SELECTED TEXT
::::
Hi,
I agree that the simplest way to fix the issue is just adding the
reachabilityFence.
But this patch might also fail since the VM doesn't guarantee that a GC
would be performed.
I didn't make such patch since I've learned from Sergey and Alan that
calling "System.gc()" several times is unreliable to trigger a gc[1].
So I still prefer the original one[2].
Thanks a lot.
Best regards,
Jie
[1]
https://mail.openjdk.java.net/pipermail/beans-dev/2019-January/000396.html
[2]
https://mail.openjdk.java.net/pipermail/core-libs-dev/2019-January/057852.html
On 2019/1/28 下午11:39, Roger Riggs wrote:
Hi,
The simplest fix for this failing test is to add a call to
reachabilityFence to prevent
the loader and loaderRef from going out of scope early. It maintains
getting debug
output on a failure.
::::
Stored entries
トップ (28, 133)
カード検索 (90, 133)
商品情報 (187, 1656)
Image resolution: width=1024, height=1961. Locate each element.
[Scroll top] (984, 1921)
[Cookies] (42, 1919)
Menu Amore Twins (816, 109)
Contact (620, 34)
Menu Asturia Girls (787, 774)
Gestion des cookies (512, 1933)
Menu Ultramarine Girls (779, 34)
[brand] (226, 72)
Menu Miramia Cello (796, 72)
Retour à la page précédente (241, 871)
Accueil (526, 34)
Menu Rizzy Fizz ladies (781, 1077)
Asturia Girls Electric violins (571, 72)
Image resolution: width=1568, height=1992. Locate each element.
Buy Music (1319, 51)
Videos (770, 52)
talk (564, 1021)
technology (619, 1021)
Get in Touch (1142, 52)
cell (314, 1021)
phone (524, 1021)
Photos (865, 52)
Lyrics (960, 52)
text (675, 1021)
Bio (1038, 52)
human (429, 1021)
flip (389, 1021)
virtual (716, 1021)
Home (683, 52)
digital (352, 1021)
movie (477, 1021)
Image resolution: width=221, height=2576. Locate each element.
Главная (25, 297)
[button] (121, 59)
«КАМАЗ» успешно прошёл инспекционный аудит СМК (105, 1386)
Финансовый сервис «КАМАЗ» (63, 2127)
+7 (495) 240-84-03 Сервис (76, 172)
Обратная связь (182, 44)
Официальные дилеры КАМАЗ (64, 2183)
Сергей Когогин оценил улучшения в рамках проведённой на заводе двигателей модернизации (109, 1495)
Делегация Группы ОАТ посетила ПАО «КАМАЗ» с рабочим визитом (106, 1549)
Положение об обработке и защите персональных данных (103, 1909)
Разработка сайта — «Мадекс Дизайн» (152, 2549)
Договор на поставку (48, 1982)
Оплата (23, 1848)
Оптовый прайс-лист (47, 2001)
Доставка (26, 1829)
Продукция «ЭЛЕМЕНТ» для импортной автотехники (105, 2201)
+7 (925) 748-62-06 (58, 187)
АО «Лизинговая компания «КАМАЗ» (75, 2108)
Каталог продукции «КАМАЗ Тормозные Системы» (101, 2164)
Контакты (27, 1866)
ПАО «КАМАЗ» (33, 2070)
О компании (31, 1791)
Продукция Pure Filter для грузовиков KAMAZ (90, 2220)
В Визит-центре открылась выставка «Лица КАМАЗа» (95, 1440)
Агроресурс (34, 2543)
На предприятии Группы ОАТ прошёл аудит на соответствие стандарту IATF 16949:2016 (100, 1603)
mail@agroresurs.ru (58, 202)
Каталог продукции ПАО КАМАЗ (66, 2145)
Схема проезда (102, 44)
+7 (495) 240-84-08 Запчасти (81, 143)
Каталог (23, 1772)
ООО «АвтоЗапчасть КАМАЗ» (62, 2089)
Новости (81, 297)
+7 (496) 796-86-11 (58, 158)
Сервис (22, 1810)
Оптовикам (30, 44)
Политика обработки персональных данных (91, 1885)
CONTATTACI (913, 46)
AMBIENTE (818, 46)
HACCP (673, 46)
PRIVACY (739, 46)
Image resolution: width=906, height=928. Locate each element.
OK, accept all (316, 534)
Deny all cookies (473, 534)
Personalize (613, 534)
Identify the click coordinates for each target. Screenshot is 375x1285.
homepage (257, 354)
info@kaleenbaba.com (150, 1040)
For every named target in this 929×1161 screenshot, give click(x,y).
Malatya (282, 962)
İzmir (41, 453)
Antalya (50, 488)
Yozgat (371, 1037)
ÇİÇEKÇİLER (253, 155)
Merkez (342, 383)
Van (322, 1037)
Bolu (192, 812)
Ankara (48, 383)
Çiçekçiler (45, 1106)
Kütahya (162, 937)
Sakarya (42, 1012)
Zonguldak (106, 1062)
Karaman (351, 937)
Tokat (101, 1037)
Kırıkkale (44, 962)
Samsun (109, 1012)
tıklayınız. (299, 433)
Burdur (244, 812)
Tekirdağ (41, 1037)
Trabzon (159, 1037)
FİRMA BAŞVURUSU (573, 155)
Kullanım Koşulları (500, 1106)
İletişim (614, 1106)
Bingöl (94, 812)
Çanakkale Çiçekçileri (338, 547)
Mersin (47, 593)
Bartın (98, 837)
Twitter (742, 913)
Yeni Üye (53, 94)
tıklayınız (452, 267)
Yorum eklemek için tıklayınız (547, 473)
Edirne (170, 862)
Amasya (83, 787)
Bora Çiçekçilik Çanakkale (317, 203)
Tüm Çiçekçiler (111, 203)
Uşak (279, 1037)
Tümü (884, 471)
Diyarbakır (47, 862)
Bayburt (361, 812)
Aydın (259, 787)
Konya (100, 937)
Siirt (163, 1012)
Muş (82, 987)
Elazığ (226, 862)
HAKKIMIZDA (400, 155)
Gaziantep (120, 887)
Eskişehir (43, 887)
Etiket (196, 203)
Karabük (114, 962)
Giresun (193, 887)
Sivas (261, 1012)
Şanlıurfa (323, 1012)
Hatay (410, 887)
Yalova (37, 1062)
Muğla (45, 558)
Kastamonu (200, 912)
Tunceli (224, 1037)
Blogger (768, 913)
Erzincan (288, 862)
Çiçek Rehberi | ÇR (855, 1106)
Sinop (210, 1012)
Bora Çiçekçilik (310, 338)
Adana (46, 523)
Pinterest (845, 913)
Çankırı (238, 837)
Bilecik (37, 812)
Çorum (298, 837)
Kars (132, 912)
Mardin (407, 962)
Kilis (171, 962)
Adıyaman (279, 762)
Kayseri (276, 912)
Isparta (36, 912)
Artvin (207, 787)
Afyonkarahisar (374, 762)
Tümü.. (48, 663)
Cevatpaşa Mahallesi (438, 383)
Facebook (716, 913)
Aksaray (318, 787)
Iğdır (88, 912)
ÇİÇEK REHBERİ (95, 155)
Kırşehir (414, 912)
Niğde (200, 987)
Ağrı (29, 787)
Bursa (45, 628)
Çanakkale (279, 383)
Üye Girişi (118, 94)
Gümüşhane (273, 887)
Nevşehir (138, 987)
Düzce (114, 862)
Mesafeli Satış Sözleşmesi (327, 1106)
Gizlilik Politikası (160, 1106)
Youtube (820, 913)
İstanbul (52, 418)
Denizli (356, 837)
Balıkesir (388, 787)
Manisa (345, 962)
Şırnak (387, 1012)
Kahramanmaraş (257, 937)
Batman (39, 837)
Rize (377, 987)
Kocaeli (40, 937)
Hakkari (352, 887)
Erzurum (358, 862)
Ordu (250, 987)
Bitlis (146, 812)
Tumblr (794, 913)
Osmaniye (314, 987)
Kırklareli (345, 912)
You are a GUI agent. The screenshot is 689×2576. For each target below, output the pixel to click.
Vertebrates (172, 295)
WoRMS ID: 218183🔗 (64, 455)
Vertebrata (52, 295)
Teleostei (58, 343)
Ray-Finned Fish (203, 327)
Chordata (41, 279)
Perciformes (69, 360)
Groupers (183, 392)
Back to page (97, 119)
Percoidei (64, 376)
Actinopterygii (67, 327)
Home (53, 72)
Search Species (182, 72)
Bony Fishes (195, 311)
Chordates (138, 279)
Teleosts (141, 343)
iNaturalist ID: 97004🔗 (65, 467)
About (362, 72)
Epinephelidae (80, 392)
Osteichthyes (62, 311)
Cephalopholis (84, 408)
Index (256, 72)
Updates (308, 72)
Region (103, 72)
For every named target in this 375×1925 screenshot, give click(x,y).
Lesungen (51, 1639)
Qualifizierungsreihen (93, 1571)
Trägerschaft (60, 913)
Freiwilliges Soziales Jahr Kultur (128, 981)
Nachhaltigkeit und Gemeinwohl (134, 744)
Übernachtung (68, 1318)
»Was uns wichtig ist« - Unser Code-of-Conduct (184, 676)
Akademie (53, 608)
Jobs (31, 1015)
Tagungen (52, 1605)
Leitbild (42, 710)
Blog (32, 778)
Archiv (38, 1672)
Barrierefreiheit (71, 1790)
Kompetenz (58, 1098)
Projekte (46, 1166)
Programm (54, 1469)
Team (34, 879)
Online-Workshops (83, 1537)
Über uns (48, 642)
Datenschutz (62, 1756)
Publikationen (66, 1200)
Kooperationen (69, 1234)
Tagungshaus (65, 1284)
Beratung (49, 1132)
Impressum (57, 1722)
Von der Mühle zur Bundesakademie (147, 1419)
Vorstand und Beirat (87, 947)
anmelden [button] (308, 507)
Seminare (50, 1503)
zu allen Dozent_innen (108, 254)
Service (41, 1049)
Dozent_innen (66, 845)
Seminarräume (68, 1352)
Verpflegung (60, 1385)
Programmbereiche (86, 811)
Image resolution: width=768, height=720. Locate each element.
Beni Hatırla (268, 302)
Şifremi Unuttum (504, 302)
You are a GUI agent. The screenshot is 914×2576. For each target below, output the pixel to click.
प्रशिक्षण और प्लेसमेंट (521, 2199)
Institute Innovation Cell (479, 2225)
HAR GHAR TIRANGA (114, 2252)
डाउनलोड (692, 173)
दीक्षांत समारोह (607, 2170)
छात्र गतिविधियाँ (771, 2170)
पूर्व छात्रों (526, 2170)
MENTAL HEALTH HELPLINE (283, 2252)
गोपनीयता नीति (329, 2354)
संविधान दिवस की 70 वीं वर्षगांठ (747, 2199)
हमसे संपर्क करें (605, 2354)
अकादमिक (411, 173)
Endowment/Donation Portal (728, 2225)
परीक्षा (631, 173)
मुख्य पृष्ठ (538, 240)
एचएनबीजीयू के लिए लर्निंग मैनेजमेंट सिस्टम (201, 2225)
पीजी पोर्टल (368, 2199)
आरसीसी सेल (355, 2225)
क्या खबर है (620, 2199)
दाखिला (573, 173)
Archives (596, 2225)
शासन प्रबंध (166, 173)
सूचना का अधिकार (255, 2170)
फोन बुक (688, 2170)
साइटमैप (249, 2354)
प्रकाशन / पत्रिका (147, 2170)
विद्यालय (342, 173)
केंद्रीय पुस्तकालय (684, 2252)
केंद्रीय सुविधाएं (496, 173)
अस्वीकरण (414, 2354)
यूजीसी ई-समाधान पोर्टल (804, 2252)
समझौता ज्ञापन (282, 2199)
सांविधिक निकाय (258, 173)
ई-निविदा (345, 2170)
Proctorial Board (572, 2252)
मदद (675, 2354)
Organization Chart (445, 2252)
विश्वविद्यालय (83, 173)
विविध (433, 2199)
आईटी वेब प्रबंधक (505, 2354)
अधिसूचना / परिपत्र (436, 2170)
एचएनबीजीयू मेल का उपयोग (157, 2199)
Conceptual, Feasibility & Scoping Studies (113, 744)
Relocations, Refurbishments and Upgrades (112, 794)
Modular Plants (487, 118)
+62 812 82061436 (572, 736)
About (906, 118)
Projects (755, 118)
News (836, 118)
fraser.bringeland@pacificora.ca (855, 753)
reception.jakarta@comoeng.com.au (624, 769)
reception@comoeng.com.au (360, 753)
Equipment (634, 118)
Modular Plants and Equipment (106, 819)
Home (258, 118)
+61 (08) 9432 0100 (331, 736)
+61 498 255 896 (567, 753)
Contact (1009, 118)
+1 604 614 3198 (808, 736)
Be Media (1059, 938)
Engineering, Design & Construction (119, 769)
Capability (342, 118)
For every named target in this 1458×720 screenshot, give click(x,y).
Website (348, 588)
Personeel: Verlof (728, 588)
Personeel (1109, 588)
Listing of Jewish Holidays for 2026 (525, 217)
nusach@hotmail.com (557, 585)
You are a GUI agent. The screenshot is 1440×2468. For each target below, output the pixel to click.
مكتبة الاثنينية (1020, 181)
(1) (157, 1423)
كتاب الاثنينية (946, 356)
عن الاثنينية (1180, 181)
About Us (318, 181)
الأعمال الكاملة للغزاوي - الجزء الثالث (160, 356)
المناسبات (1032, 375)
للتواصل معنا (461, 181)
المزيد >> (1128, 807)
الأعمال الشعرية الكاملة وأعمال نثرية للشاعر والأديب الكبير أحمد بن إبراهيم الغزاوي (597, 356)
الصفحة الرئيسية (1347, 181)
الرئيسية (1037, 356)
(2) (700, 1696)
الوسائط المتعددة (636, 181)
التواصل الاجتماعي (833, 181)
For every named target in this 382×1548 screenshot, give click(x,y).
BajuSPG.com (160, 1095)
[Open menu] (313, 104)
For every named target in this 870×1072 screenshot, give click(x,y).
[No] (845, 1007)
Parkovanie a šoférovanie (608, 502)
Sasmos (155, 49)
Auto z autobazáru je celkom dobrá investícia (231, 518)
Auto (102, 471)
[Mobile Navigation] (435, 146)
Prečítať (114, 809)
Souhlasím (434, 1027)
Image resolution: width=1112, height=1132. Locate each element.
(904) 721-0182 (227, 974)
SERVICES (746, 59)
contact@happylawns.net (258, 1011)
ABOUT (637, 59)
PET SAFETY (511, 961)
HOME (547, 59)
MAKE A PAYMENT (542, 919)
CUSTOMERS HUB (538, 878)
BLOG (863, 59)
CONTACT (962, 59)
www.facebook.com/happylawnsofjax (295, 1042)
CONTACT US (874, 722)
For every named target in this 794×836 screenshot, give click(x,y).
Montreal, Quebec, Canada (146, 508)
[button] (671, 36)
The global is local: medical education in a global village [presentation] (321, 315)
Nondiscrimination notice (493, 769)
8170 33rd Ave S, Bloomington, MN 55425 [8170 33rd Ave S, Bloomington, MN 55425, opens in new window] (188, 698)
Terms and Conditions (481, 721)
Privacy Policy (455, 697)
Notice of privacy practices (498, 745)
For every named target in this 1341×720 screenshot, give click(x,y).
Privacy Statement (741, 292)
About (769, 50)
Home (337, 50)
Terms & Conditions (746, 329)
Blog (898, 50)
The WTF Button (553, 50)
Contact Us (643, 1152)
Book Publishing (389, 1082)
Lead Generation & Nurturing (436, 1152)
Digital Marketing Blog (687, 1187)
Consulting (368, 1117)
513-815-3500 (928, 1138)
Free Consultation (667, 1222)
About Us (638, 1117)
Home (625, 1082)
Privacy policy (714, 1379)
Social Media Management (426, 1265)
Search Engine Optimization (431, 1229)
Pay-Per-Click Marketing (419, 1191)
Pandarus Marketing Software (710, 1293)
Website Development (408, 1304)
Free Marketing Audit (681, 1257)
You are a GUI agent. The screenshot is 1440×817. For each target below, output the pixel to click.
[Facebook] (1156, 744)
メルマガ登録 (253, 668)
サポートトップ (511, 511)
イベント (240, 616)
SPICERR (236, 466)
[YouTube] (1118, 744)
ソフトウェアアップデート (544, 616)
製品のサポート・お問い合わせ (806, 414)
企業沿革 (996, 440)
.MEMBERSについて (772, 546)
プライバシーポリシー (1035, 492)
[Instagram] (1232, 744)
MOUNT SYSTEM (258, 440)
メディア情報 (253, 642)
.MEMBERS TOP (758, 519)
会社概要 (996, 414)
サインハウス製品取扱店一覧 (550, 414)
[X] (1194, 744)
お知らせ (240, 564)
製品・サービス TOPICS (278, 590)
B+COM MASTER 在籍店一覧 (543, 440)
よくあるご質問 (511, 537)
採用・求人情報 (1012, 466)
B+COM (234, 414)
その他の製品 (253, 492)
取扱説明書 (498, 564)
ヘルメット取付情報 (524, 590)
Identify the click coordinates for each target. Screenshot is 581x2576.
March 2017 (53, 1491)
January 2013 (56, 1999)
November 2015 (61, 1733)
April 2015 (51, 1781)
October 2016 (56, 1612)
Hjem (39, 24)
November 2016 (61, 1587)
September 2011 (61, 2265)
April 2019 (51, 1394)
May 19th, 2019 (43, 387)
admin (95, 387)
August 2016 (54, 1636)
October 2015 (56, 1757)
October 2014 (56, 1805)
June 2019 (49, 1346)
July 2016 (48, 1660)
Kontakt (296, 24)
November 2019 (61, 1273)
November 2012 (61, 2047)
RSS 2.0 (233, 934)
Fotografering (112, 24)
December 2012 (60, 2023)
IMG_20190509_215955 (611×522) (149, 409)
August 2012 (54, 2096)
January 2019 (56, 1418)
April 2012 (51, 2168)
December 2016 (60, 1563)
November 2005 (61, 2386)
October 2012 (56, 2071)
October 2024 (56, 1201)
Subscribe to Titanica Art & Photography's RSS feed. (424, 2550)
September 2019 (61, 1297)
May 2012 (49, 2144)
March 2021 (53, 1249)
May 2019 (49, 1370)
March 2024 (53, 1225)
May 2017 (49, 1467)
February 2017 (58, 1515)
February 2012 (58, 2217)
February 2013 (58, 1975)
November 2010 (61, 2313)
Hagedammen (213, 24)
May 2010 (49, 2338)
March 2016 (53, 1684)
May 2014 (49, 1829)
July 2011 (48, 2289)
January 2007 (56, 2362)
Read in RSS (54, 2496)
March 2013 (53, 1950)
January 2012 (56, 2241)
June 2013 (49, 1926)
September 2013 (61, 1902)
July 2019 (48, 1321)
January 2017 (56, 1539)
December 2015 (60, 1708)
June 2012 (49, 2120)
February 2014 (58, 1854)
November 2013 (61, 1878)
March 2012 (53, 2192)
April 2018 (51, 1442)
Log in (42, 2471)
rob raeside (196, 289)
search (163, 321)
::::
PROBLEM REQUIREMENTS
Transcribe the entire mailing-list reply about the reachabilityFence fix word for word. This listing was taken from a separate source.

WRITTEN SOLUTION
Hi,
I agree that the simplest way to fix the issue is just adding the
reachabilityFence.
But this patch might also fail since the VM doesn't guarantee that a GC
would be performed.
I didn't make such patch since I've learned from Sergey and Alan that
calling "System.gc()" several times is unreliable to trigger a gc[1].
So I still prefer the original one[2].
Thanks a lot.
Best regards,
Jie
[1]
https://mail.openjdk.java.net/pipermail/beans-dev/2019-January/000396.html
[2]
https://mail.openjdk.java.net/pipermail/core-libs-dev/2019-January/057852.html
On 2019/1/28 下午11:39, Roger Riggs wrote:
Hi,
The simplest fix for this failing test is to add a call to
reachabilityFence to prevent
the loader and loaderRef from going out of scope early. It maintains
getting debug
output on a failure.